La ratio della normativa, prosegue la Suprema Corte, va individuata nel principio di libera concorrenza enunciato dall’art. 9 del Modello OCSE e investe “la sostanza economica dell’operazione”, che va confrontata “con analoghe operazioni realizzate in circostanze comparabili in condizioni di libero mercato tra soggetti indipendenti” (in tal senso, è richiamata la Cass. 15 novembre 2017 n. 27018); va quindi esclusa la relativa qualificazione come norma antielusiva in senso proprio.

Nel caso di specie, la C.T. Reg. aveva ritenuto inidonei gli elementi addotti dall’Ufficio e riguardanti il prezzo versato per l’acquisto di beni dalla controllante cinese (i giudici di merito avevano, ad esempio, ritenuto che la comparazione con l’impresa concorrente riguardasse prodotti non del tutto identici).

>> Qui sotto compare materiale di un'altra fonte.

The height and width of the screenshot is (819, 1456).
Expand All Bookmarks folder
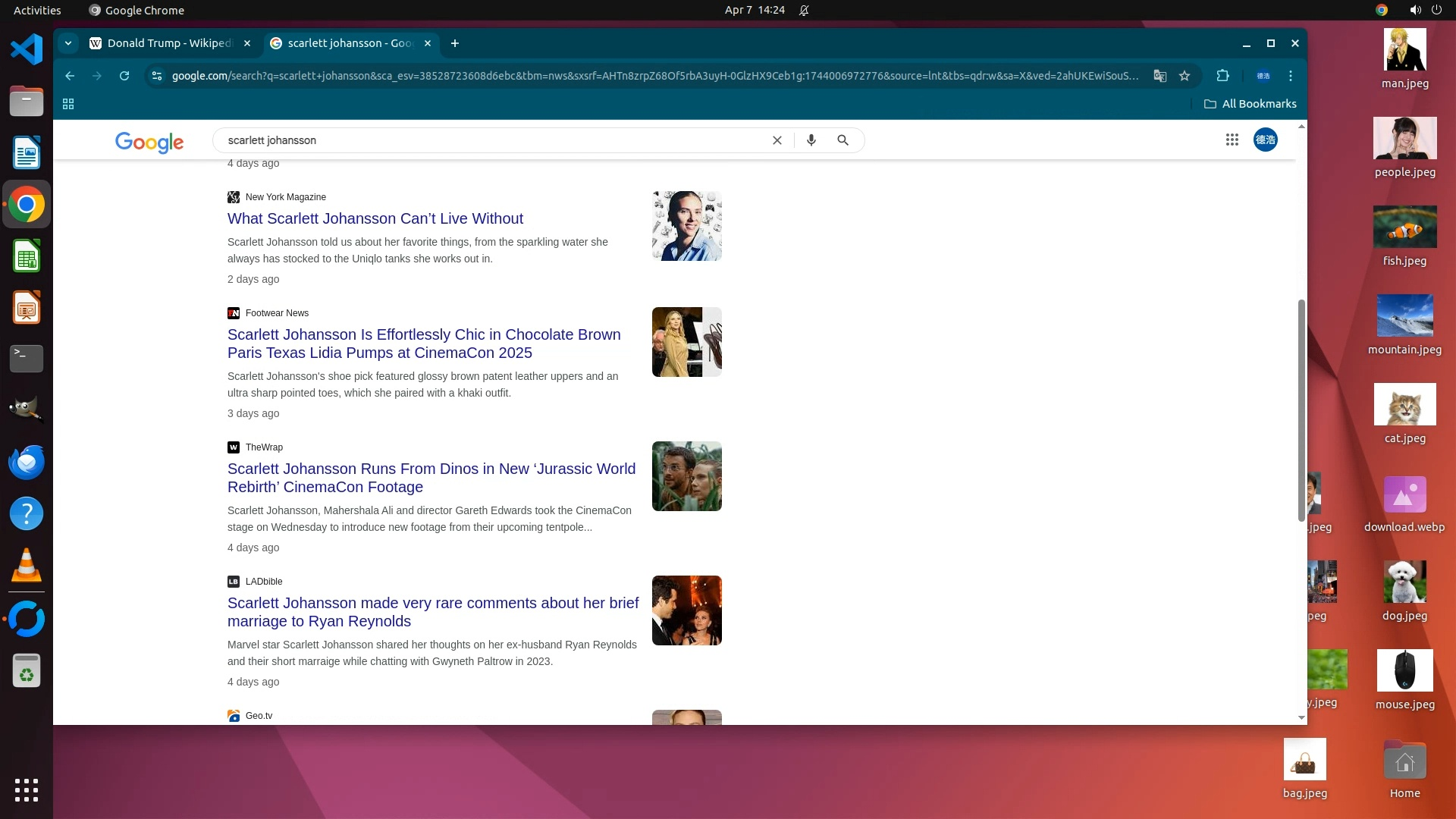[1250, 104]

Ad avviso dei giudici di legittimità tale valutazione risulta erronea nella misura in cui considera i suddetti elementi in funzione dell’onere dell’Amministrazione finanziaria di provare il valore normale dei beni e non, invece, come elementi indiziari che le transazioni infragruppo erano state effettuate a un prezzo non corrispondente a quello normale (di mercato).